A morte está nas ruas: Precisamos enfrentá-la

A morte está nas ruas e, mais do que naturalizada, ela é glorificada. Esta é uma parte decisiva da estratégia bolsonarista. Eis um dos motivos, aliás, por que acho que o bolsonarismo é fascismo e porque o fascismo tem a ver com capitalismo. Fascismo é também uma economia-política da morte (e aqui economia-política no sentido tradicional e no sentido libidinal são uma única e mesma coisa: o que circula socialmente é sempre, de certa forma, o desejo). A intensidade da violência e da morte é, às vezes, a última potência — a última "vida" — que parece restar às pessoas numa máquina social onde tudo virou forma-mercadoria, inclusive os corpos. Transformar tudo em quantidades abstratas em forma de moeda — forma-mercadoria — é uma operação esvaziadora do desejo. O grande Milton Santos dizia sempre que o desejo precisa muito mais do que uma relação com as coisas tomadas apenas como mercadoria. No limite da violência o capital expropria o desejo, enfraquece os viventes em quase tudo, mas oferece as emoções da guerra, o excitante jogo diário onde se aposta a própria vida na morte do outro, vivendo a própria vida no limite. Não é só porque ele vende armas que "lucra" e extrai mais valia com isso.


Se é verdade que não adianta muito dizer "não apoie Bolsonaro porque ele é fascista", é contra uma economia-política da morte que estamos lutando (fascismo, portanto). Então a questão é como desmontá-la.

Imagem: Hamish Weir

Pois bem, tem um efeito político imenso a estratégia de Bolsonaro de chamar quem defende, respeita ou pode respeitar o distanciamento social de covarde. Ele convoca as pessoas para sair, para trabalhar, como quem o convoca para a guerra (como já disse em outro texto, para eles "a economia é a pátria"), e aí se cria um elo entre Bolsonaro e as pessoas.

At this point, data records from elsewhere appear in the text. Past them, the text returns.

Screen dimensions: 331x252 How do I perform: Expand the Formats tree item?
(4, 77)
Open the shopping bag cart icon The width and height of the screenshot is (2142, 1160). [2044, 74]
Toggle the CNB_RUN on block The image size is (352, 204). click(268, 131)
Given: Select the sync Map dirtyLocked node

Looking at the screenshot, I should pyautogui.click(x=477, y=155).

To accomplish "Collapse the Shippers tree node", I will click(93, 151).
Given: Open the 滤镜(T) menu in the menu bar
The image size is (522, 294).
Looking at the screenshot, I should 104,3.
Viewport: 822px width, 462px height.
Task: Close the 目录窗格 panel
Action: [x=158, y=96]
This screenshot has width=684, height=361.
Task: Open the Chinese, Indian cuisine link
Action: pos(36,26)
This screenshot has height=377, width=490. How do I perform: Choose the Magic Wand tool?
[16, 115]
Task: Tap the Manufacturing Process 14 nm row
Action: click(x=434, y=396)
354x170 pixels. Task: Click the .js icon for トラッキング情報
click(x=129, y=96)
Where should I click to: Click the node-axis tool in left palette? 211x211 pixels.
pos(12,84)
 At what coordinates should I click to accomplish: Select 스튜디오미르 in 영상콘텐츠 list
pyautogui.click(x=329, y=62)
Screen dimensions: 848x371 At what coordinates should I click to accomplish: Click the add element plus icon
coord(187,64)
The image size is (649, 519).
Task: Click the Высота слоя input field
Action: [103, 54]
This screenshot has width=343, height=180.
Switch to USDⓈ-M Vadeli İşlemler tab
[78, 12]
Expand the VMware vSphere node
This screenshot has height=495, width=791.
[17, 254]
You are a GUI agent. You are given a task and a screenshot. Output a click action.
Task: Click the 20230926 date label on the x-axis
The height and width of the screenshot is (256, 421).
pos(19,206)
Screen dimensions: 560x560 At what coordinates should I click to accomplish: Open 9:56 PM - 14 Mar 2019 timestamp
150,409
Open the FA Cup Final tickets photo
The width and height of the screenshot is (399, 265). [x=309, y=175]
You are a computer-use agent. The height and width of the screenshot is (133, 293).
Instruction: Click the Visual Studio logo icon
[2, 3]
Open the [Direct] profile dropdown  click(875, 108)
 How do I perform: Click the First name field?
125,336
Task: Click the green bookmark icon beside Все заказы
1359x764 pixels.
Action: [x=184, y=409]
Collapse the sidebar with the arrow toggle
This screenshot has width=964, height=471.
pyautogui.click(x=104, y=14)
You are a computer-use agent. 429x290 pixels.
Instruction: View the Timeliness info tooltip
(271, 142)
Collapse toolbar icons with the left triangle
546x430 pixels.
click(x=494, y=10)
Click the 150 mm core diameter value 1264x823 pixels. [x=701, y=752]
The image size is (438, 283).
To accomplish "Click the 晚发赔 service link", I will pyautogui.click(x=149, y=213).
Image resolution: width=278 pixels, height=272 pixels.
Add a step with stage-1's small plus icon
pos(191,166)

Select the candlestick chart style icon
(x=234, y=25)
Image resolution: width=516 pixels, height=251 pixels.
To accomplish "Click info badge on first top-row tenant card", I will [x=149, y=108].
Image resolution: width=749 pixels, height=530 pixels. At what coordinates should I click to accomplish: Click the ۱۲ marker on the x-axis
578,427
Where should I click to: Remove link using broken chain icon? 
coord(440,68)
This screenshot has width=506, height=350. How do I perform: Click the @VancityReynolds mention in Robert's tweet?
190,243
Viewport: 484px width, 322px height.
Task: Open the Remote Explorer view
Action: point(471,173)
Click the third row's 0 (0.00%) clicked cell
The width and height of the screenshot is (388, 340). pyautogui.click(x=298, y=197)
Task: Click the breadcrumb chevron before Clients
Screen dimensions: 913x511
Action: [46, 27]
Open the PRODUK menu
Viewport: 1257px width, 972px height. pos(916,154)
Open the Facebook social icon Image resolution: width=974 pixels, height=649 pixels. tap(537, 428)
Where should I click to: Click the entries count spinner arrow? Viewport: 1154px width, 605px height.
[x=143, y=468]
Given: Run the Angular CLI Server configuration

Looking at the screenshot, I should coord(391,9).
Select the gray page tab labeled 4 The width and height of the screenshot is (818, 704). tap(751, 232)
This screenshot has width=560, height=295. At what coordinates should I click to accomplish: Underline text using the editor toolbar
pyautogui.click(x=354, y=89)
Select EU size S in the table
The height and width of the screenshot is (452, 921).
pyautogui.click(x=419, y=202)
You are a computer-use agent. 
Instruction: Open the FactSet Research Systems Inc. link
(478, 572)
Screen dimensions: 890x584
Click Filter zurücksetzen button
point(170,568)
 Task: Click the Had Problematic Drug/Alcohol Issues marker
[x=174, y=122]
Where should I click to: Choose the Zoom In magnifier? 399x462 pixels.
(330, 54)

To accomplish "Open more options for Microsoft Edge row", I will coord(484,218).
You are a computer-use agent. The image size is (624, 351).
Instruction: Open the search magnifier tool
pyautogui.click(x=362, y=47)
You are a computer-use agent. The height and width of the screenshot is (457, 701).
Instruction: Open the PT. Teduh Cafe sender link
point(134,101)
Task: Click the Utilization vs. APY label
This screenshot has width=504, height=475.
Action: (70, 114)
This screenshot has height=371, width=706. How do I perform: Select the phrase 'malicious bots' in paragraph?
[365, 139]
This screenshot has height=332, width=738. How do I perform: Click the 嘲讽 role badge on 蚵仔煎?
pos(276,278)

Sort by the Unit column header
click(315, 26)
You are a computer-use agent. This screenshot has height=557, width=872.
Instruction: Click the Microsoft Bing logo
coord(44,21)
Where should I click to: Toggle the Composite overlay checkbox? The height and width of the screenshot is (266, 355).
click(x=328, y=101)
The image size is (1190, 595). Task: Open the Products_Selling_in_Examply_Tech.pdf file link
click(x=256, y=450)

Nesse sentido, vou dizer algo, talvez, polêmico: só há um jeito para a resistência, tomando os devidos cuidados e pensando estrategicamente; sair às ruas. Pode não ser neste exato momento onde algumas regiões, pelo desespero (mas também por absoluta necessidade), começam a decretar (tentar) lockdown. Mas se a esquerda seguir nesse lugar de superioridade moral, isolada em suas casas, chamando todo mundo que sai de ignorante, vai seguir literalmente isolada. Inclusive não conseguindo organizar uma insatisfação social que, na minha opinião, já está latente. Tudo bem, também tenho essa sensação e essa irritação diante de alguns comportamentos, e até acho que no confronto com atitudes bolsonaristas mais convictas pode haver uma fala desse tipo. Não estou defendendo aqui "boas maneiras" e "piedade paternal com o povo", o que nos levaria ao mesmo problema do lugar de superioridade da esquerda, que depois da derrota do lulismo vive um momento profundamente restaurador de seus piores lugares de conforto iluministas... O que eu estou dizendo é que só é possível derrotar o bolsonarismo se enfrentarmos a morte. Por que? Porque a morte já está nas ruas, capturada e afetivamente gerida pelos fascistas, a favor deles mesmos que a provocam e intensificam.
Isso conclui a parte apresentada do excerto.